In the listing, from the line containing "893x523 pixels. How" through the end of the listing, change "icon" to "symbol" and leave everything else unchanged. Omit the pictures from your answer.

§ **RECORDS FOR THIS EXERCISE**:
'''

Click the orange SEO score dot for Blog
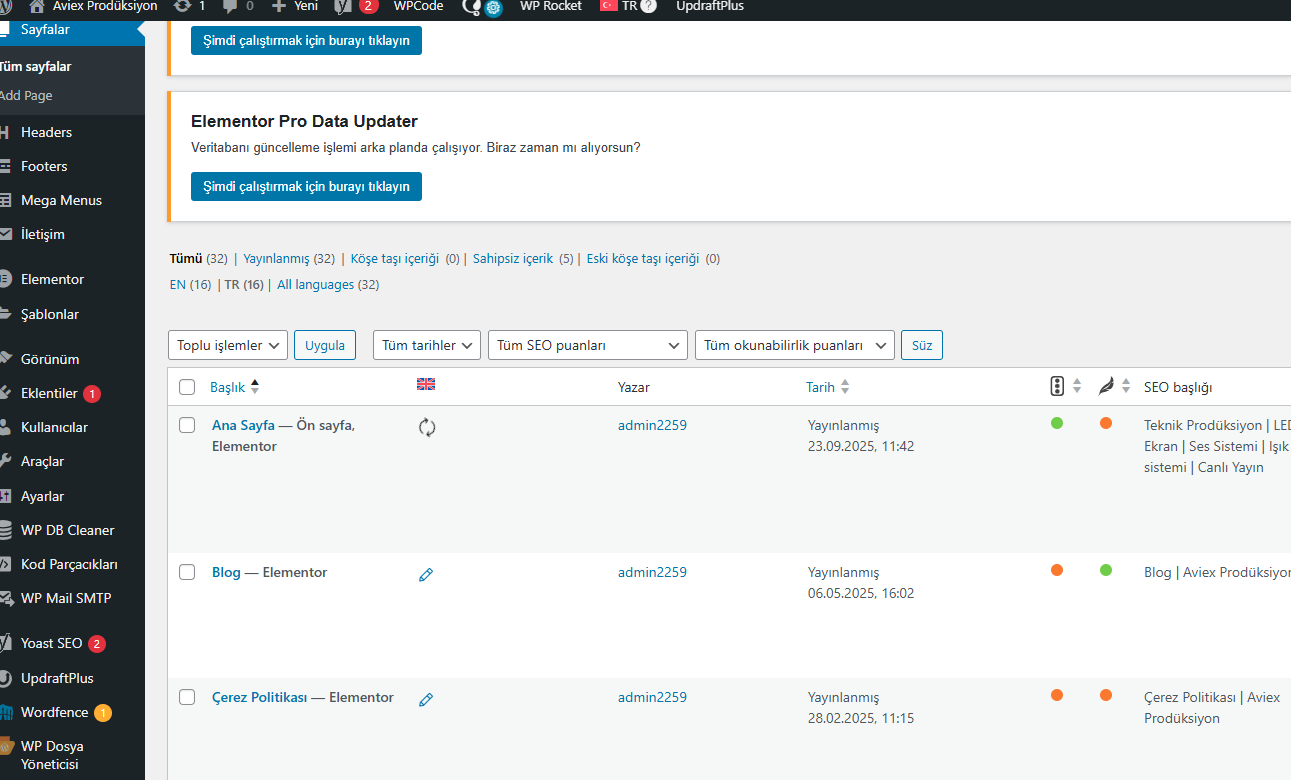 1057,570
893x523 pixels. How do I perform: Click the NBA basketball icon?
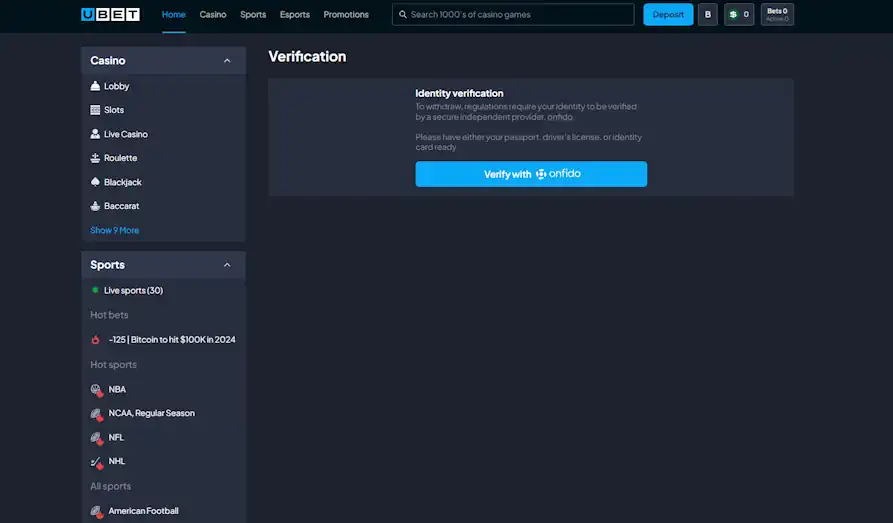coord(96,389)
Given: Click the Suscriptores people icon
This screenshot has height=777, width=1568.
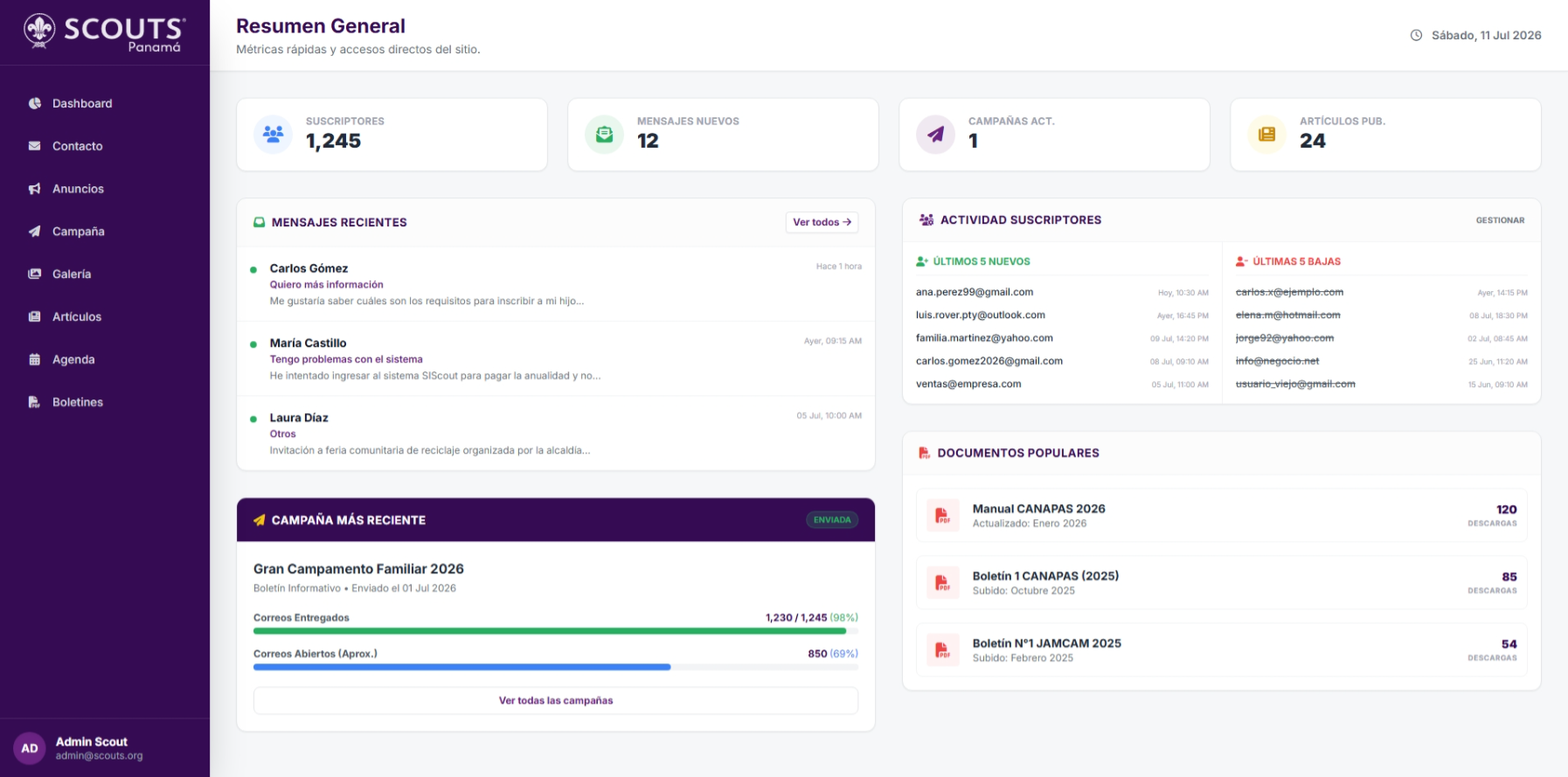Looking at the screenshot, I should coord(273,135).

'''

§ **PROBLEM SOLUTION**:
893x523 pixels. How do I perform: Click the NBA basketball symbol?
coord(96,389)
Given: Click the Suscriptores people symbol
This screenshot has height=777, width=1568.
Looking at the screenshot, I should coord(273,135).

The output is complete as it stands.